Thursday, August 11, 2016

Goodbye VCR: Last video cassette recorder made in Japan in July; transfer and digitise your video tapes while you still can.


If you still have wedding videos, old Wielie Walie episodes, kids school concert or other precious videotape memories on video casettes you should better finally start transferring them to DVD disks or video digitise it now: the very last video casette recorder (VCR) was made last month.

Japan's Funai Electric that claims that it was the world's last manufacturer of VCRs, says that it finally ended production of VHS players in July for the Sanyo VCR and other worldwide brands that were all made in the same Japanese factory.

The ongoing worldwide decline in VCR sales - surpassed by digital video recorders (DVRs) and built-in pay-TV set-top box recorders like MultiChoice's DStv PVR - has made parts for the analogue technology too expensive and difficult to source, Funai Electric told the Nikkei newspaper.

It brings to an end JVC's beloved VHS recording technology that debuted in 1976 and truly democratised the TV consumer's viewing experience.

The VCR not only made time-shifted viewing and repeat viewing possible but also created a lucrative "second window" in the home entertainment market.

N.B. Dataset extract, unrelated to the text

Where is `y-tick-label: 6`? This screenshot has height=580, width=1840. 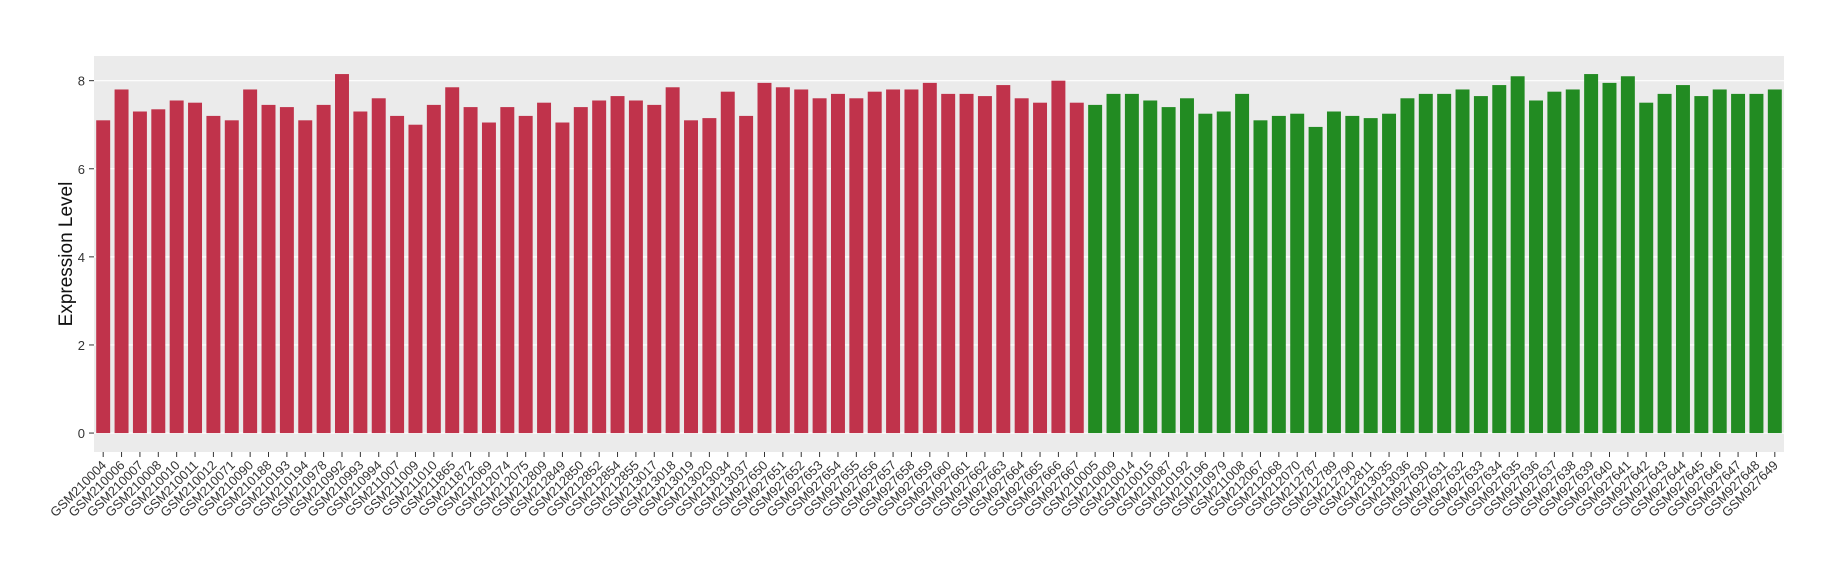 y-tick-label: 6 is located at coordinates (82, 170).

It's the VCR - and its perpetually blinking "00:00" of millions of people who could never bother with figuring out how to actually set and programme a VCR - that started and fueled TV viewers' obsession with time-shifted and on-demand viewing.

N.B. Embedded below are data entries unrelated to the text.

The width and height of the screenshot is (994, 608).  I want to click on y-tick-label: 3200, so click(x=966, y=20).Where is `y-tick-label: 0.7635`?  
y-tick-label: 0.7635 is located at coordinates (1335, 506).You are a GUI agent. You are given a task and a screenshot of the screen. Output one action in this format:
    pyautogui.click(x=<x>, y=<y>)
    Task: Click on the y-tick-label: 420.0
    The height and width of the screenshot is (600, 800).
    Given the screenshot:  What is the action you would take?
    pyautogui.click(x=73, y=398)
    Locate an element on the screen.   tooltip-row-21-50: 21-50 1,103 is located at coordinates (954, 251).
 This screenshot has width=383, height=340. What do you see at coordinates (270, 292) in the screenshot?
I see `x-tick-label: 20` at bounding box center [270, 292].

The cheap and relatively easy to use technology not only made time-shifted viewing possible - it shifted the power of video content consumption to the now liberated consumer who suddenly got control over when and what to watch on television - freed from pre-determined broadcast schedules.

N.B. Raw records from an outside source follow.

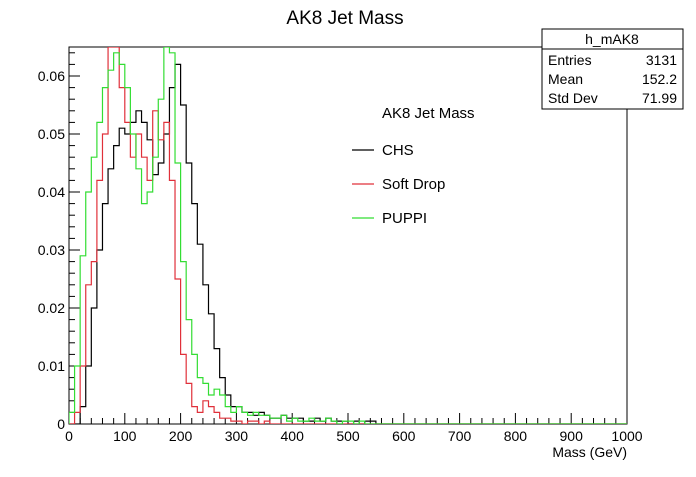 This screenshot has height=477, width=696. What do you see at coordinates (590, 452) in the screenshot?
I see `x-axis-label: Mass (GeV)` at bounding box center [590, 452].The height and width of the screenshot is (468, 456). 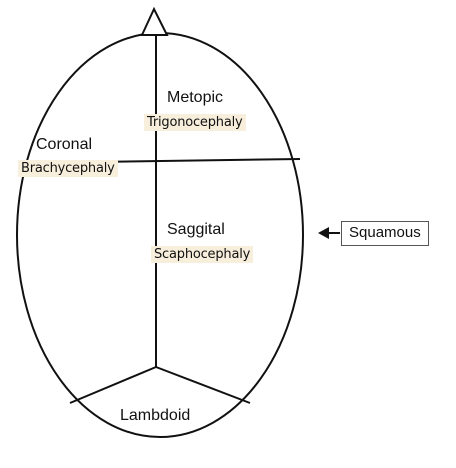 What do you see at coordinates (68, 168) in the screenshot?
I see `brachycephaly-label: Brachycephaly` at bounding box center [68, 168].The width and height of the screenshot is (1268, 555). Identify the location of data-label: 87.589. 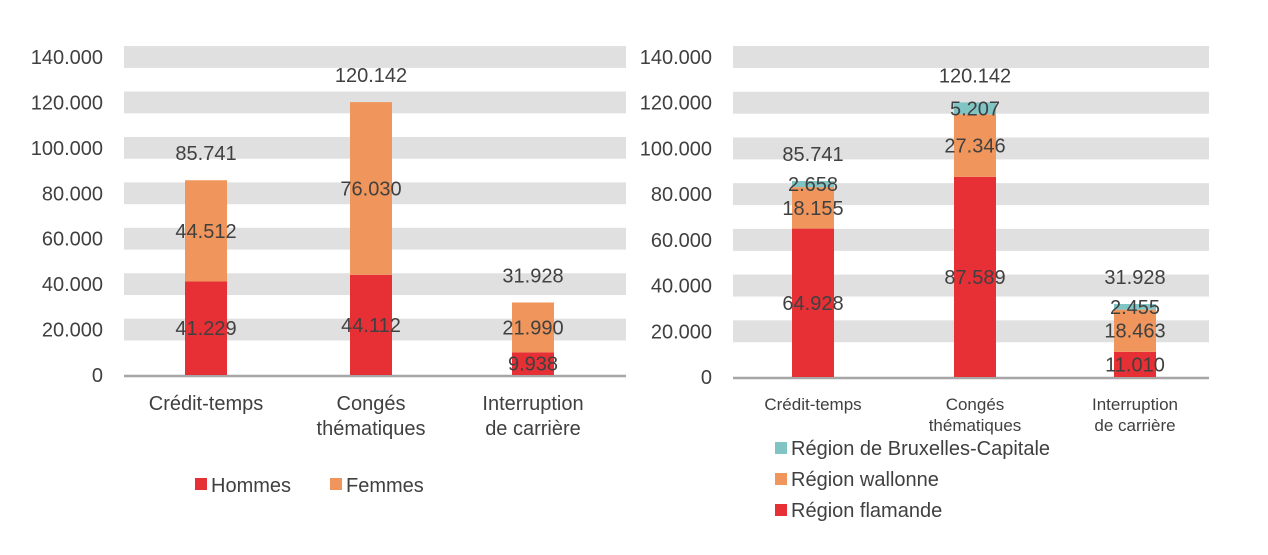
(974, 278). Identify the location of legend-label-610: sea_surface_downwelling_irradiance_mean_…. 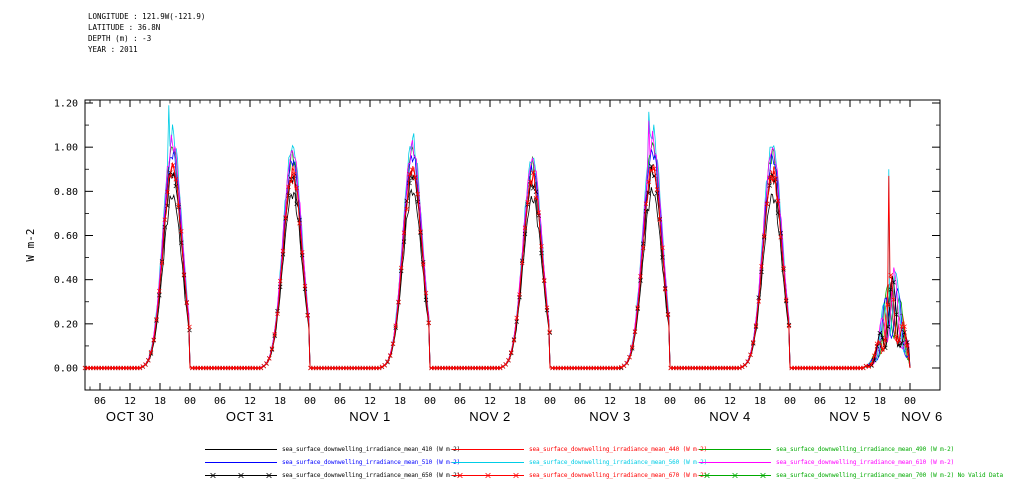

Now viewers could get TV shows they've never watched, wanted to watch again, or keep, on cassette (that eventually led to DVD box sets) - but also X-rated adult films, as well as cinema releases and the "workout video" - all of which led to the creation of the video rental store and phrases like "be kind, rewind".

The "camcorder" also liberated amateur backyard film makers, shakily recording anything from family moments and holidays and even changing and influencing television itself with shows like America's Funnies Home Videos.

Yet, even great technology, over time becomes obsolete and gets replaced with better technology. Since the introduction of DVDs in 1997, VCR sales plunged. According to Funai Electric, only 750 000 VCRs were sold worldwide in 2015.

While VCRs and blank VHS tapes are still sold in retail they're becoming more and more scarce and will soon entirely disappear.

Consumers should digitise the content of their VHS tapes with a VHS to DVD Converter before they lose it forever.